The Substation wraps around the internal pieces of infrastructure, it is a structure scaled not to its context but in relation to its purpose. The height, width and length of the structure is modulated as a direct reflection of the objects held within. The formal resolution is therefore a mere consequence of the requirement of the structure to contain equipment. There is no formal agenda, it is not aspirational, and it makes no attempt to connect to the city through scale or language. Rather it expresses a kind melancholy acceptance of its place in the city.
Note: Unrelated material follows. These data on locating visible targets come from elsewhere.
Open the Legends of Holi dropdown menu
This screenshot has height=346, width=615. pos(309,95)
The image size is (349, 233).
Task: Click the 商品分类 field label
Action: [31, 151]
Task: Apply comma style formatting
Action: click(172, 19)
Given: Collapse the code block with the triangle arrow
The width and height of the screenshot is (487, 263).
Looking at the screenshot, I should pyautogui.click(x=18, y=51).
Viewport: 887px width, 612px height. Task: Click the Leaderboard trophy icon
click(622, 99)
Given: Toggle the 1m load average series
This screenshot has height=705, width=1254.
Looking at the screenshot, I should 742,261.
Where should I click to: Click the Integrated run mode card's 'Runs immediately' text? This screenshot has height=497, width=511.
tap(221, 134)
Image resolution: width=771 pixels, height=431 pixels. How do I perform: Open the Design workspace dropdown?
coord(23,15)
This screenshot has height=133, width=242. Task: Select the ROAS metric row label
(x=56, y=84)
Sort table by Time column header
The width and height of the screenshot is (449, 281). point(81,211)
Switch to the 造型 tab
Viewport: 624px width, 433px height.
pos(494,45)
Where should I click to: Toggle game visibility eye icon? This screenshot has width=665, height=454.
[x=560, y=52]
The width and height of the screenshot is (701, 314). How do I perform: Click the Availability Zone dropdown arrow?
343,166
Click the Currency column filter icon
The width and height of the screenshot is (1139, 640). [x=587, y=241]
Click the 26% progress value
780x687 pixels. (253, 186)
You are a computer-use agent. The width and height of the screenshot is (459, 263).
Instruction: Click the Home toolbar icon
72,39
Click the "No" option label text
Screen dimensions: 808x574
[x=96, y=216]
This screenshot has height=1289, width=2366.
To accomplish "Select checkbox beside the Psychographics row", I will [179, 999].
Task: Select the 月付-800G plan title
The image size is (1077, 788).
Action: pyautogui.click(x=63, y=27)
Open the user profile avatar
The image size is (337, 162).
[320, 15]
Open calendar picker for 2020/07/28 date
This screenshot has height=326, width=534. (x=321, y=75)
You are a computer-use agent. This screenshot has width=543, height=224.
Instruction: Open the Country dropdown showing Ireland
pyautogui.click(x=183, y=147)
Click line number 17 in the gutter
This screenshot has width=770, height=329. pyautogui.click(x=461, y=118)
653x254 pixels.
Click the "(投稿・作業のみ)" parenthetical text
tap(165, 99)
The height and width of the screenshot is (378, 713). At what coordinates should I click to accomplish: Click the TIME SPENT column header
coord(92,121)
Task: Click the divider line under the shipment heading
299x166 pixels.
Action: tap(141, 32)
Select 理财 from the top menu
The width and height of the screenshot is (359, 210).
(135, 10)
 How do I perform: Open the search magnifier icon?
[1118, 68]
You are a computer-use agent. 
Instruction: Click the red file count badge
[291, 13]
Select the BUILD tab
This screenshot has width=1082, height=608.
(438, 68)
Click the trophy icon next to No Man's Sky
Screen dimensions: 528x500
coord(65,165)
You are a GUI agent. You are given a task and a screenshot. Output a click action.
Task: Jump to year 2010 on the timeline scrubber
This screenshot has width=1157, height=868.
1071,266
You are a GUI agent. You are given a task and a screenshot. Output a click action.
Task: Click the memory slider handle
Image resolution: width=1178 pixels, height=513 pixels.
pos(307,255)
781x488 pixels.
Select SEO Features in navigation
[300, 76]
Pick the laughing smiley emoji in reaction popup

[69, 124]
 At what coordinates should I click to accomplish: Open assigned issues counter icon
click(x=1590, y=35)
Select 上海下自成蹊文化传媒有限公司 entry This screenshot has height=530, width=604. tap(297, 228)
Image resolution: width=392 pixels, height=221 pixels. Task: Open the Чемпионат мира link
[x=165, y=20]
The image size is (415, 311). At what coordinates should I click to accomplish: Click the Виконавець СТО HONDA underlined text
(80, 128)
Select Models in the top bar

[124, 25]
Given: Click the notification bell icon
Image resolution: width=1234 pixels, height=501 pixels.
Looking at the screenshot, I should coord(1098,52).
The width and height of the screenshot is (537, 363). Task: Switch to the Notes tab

The brickwork skin is either solid or perforated according to the need to contain or let air pass. The brick is not just an enveloping surface to the building; it is variously surface, skin, load-bearing structure, veneer, roofscape and landscape. It refers to the context of utility structures within the city of London through the use of brick, as it's homogenous skin. Those magnificent 19th century structures adopted the language of the city to place themselves side by side with the Victorian urban and utopian social ideal in the form of the factory, school and hospital. The Substation however responds to a different context, post industrial and post utopian. No longer aspirational as the Victorian models were, the Substation expresses a quiet acceptance of the world.

Nice: Defeatist architecture, something I can really get behind.

ps - Does anybody know of quietly subversive utility buildings other than this and Outram's Pumping Station? It would be good to collate a wee list.

Third - This quite frankly bizarre article.
Rory Olcayto seems to have decided that everyone is being a little unfair to cheap-as-shit-blatcherite-aspirational-class-cleansing-city-killing-pseudomodernist-yuppiedromes, and so has decided that they needed some mature analysis. Rather than calling them by their rightful titles, he's opted for the term 'Cabe-ism':

England has a new mode of architectural expression. It’s called Cabe-ism (by me, at least) and has taken ten years to perfect. It draws upon many sources: Gordon Cullen’s Townscape philosophies, Ian Sinclair’s psychogeographic musings, public-private (usually develop-led) ideas about brownfield regeneration and transparent decision-making inspired by New Labour.

Throw in a bit of old-fashioned modernism, concern around climate change and some mixed-messages about ‘iconic’ design. Finally, sprinke liberally with branding concepts culled from 80s-style advertising culture, and what you have is Cabe-ism.

I think this must be satire; I mean, he couldn't possibly be serious, could he? He does at least mention some of the aspects of 'Cabe-ism' that are so horrible, but he takes a strange, detached, 'ho-hum' attitude to them, rather than the splenetic despair of the architectural critics that I am more familiar with. The point where my credulity is snapped is the passage where he congratulates the architect for being able to use so many materials at once, which is surely damnation by faint praise.

1 comment:

Markasaurus said...

What I've discovered since beginning to work in the UK is that Cabe-ism (or whatever you want to call it) seems to be written into the processes and regulations that must be followed to get many projects approved (especially if they are getting govt funding). Endlessly frustrating to say the least. Many architects have internalised these strategies to the point where they seem like good ideas: timber slats? check. multi-coloured glass? check. etc.